Wednesday, February 11, 2015

The Long and Faraway Gone

Wow, I've read a lot of good books so far this year.  The Long and Faraway Gone by Lou Berney did not disappoint.  I flew through this book over the course of the weekend.  It hooked me right from the start, but I was the idiot who started it at 11:30 on a Friday night.  Why do I do that?

Goodreads: In the summer of 1986, two tragedies rocked Oklahoma City. Six movie-theater employees were killed in an armed robbery, while one inexplicably survived. Then, a teenage girl vanished from the annual State Fair. Neither crime was ever solved.

Twenty-five years later, the reverberations of those unsolved cases quietly echo through survivors’ lives. A private investigator in Vegas, Wyatt’s latest inquiry takes him back to a past he’s tried to escape—and drags him deeper into the harrowing mystery of the movie house robbery that left six of his friends dead.

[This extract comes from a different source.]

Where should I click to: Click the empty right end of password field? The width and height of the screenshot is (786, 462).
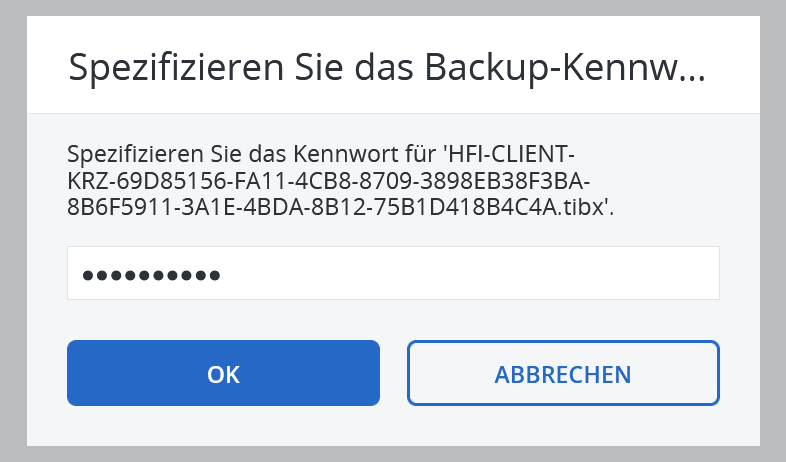(x=650, y=273)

Like Wyatt, Julianna struggles with the past—with the day her beautiful older sister Genevieve disappeared. When Julianna discovers that one of the original suspects has resurfaced, she’ll stop at nothing to find answers.

As fate brings these damaged souls together, their obsessive quests spark sexual currents neither can resist. But will their shared passion and obsession heal them, or push them closer to the edge? Even if they find the truth, will it help them understand what happened, that long and faraway gone summer? Will it set them free—or ultimately destroy them?


The book mostly switches between the perspective of Wyatt and Julianna and their present day issues with their past with occasional flashbacks to the summer of 1986 when both of their lives were forever changed.  I loved both characters but probably liked Wyatt a bit more.

Wyatt is a PI who has spent his adult life moving from one city to the next and quite the smooth talker.  He ends up back in his hometown of Oklahoma City for his job.  A client sends him to help Candace the new owner of a club who is being harassed.  Being back in the town pushes Wyatt to look into the robbery which left 6 of his coworkers dead.  He constantly wonders, why is he still here? Why him?

Julianna is a nurse and still desperately wants to know what happened to her sister who disappeared many years earlier, before cell phones and digital cameras when it made it easier to track a person.  She is close to the detective in charge of her sister's cold case and does some detecting over her own.

Only issues, were a few parts where the wrong character name was used and a mix up when one character said it was a weekend and then another called it a week night.

The mystery is good and keeps you on your toes.  I would like to say as a serial reader of mystery and suspense I had suspicions on how it was going to play out and besides one true surprise I was correct in my guesses.  I'd totally pick up another book by him again and recommend it!

I just can't express enough that this is a good book, greatly placed humor and you should read it. ;)

Do you ever wonder why certain things happen to you? Ever had your view of a past event or image of a friend completely changed? Dos you ever wonder how many missing person cases would be different with new technology?

I received this book from TLC Book Tours, all thoughts and opinions are my own.